Note: The Velero AWS plugin correctly handles s3ForcePathStyle for BSL validation and object store operations (backup metadata, etc.). Only the kopia backup repository code path is affected, creating inconsistent behavior where BSL operations succeed but backup repository operations fail.

What did you expect to happen:

When s3ForcePathStyle is set to "false" in the BSL config, kopia should use virtual-hosted-style S3 addressing (https://<bucket>.<endpoint>/<key>) when connecting to the backup repository, consistent with how the Velero AWS plugin handles this config for object store operations.

The following information will help us better understand what's going on:

This is a code-level bug — the plumbing to pass s3ForcePathStyle from BSL config to kopia's S3 backend was never implemented.
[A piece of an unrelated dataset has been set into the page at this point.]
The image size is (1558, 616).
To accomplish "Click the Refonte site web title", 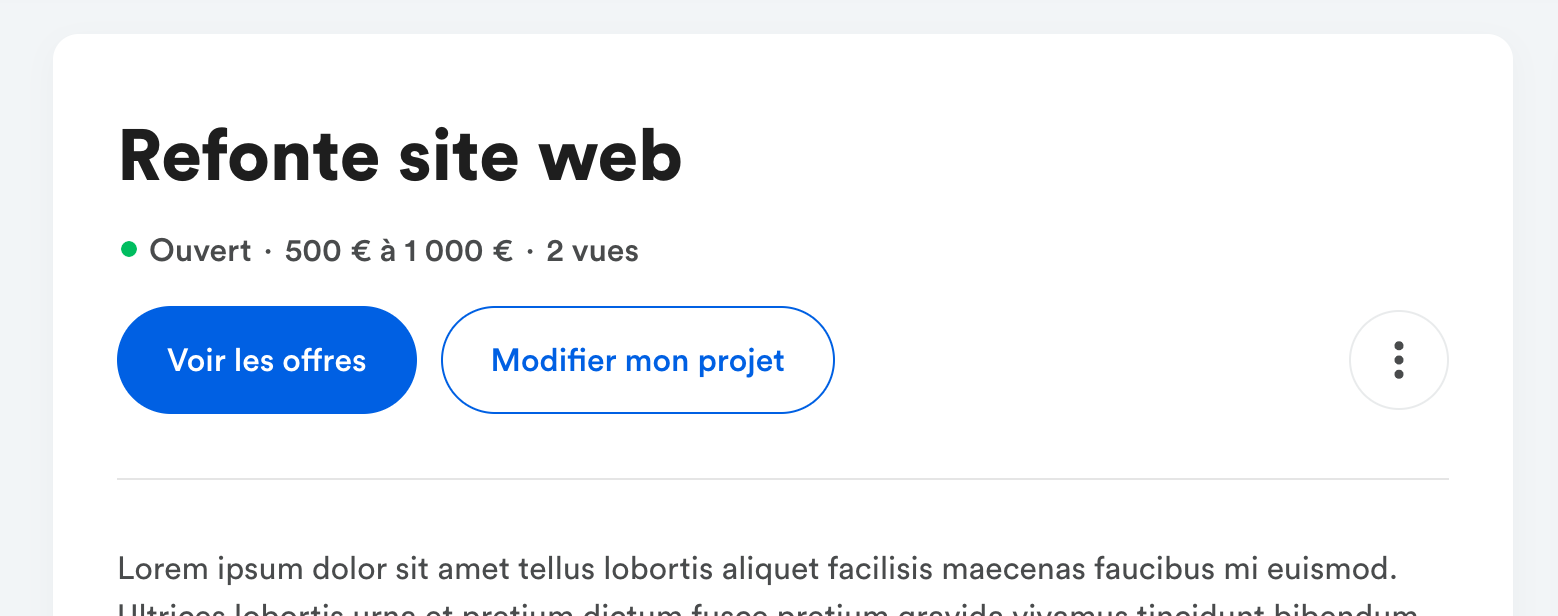I will tap(400, 158).
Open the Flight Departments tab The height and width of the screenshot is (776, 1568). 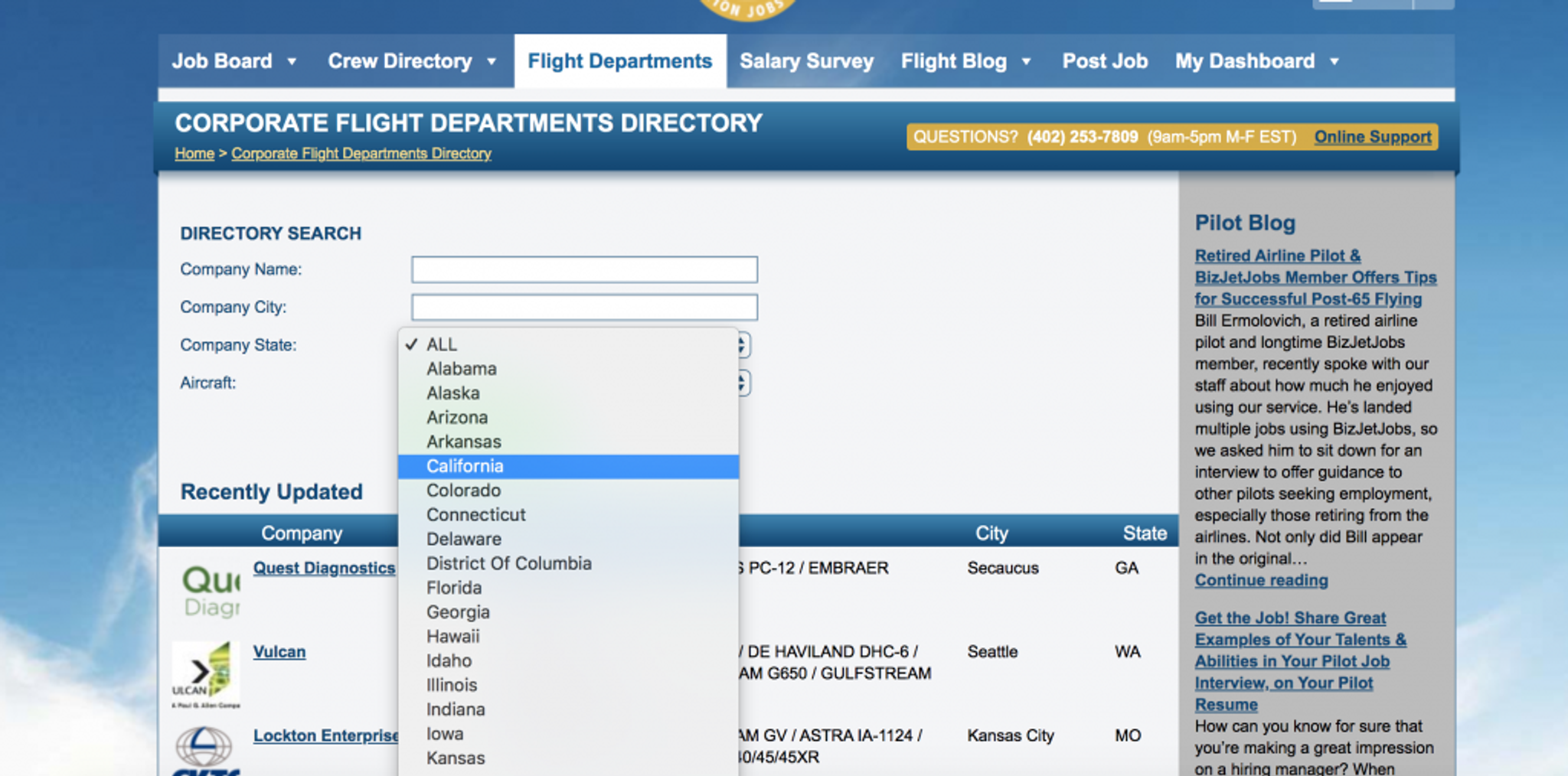coord(620,61)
No specific debug bundle is needed; the issue is reproducible by inspecting the source code and confirmed by the BackupRepository status error shown above.

Anything else you would like to add:

Upstream kopia dependency

Kopia itself currently does not expose BucketLookupDNS from the underlying minio-go SDK to its s3.Options struct. The minio-go SDK hardcodes path-style addressing for any S3 provider it doesn't explicitly recognize (AWS, GCP, Aliyun). This is tracked upstream:

• kopia/kopia#3902 — Need support for virtual-hosted-style buckets
• kopia/kopia#3734 — Related S3 addressing issue
• kopia/kopia#4462 — PR adding --virtual-hosted-style-requests parameter (currently OPEN)
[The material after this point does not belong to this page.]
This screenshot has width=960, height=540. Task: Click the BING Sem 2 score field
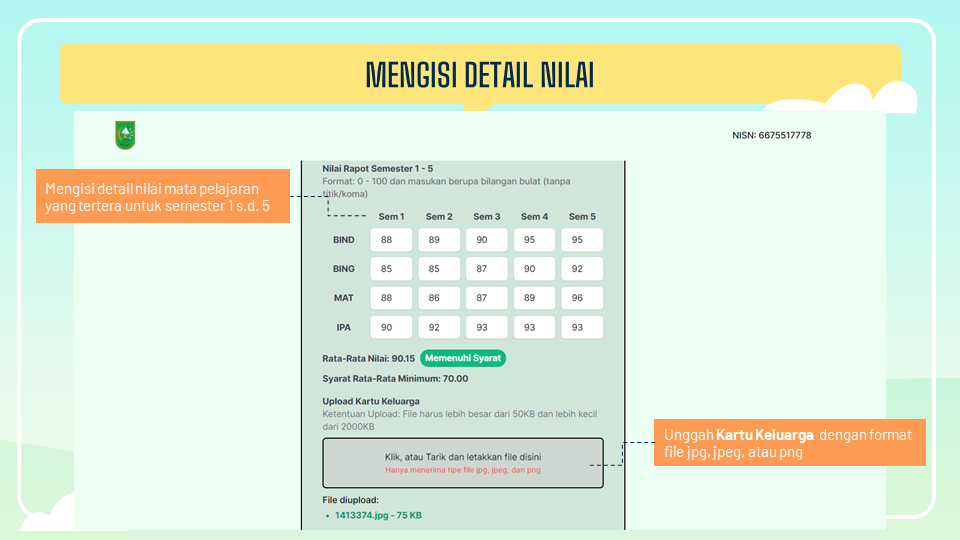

Proposed Velero fix (once kopia exposes the option)

1. pkg/repository/udmrepo/repo_options.go — Add new constant:

   StoreOptionS3ForcePathStyle = "s3ForcePathStyle"

2. pkg/repository/provider/unified_repo.go in getStorageVariables() — Read from BSL config and pass through (after line 599):

   result[udmrepo.StoreOptionS3ForcePathStyle] = config["s3ForcePathStyle"]
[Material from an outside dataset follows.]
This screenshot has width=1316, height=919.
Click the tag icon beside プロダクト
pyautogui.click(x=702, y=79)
3. pkg/repository/udmrepo/kopialib/backend/s3.go in Setup() — Read the flag and set the kopia s3.Options path-style field accordingly.

Broader impact

• Any S3-compatible provider that requires virtual-hosted-style addressing cannot be used as a kopia backup repository target.
• AWS itself is deprecating path-style URLs for general purpose buckets, making this a forward-looking issue for all providers.
• The same issue affects restic, tracked separately in velero#5102.

Related issues

• velero#5102 — Restic daemonset cannot support virtual-hosted-style (same root cause, restic side)
• kopia/kopia#3902 — Kopia needs virtual-hosted-style bucket support
• kopia/kopia#4462 — Kopia PR to add the option (OPEN)
• kopia/kopia#3734 — Related kopia S3 addressing issue

Vote on this issue!

This is an invitation to the Velero community to vote on issues, you can see the project's top voted issues listed here.
Use the "reaction smiley face" up to the right of this comment to vote.

• 👍 for "I would like to see this bug fixed as soon as possible"
• 👎 for "There are more important bugs to focus on right now"

[Lyndon-Li]

It is a known issue that Kopia doesn't support virtual-hosted-style, see #8739. Not sure when the related Kopia PRs could be merged, but once it is merged, we can go ahead to do the corresponding changes in Velero Unified Repo.

[shubham-pampattiwar]

This is a known gap. The fix requires kopia to expose a BucketLookup option on its s3.Options struct, which it currently doesn't. There's an open upstream PR for this: kopia/kopia#4462 (kopia/kopia#4462), but it's been waiting on maintainer review since April 2025.

I have commented on the upstream PR to try to move it along. Once that lands and we pick it up, the Velero-side changes are straightforward the gaps you identified are the exact plumbing we'll need to add.

If the upstream PR remains stalled, we can evaluate alternative approaches. Related: #8739 (closed), velero#5102 (#5102 side).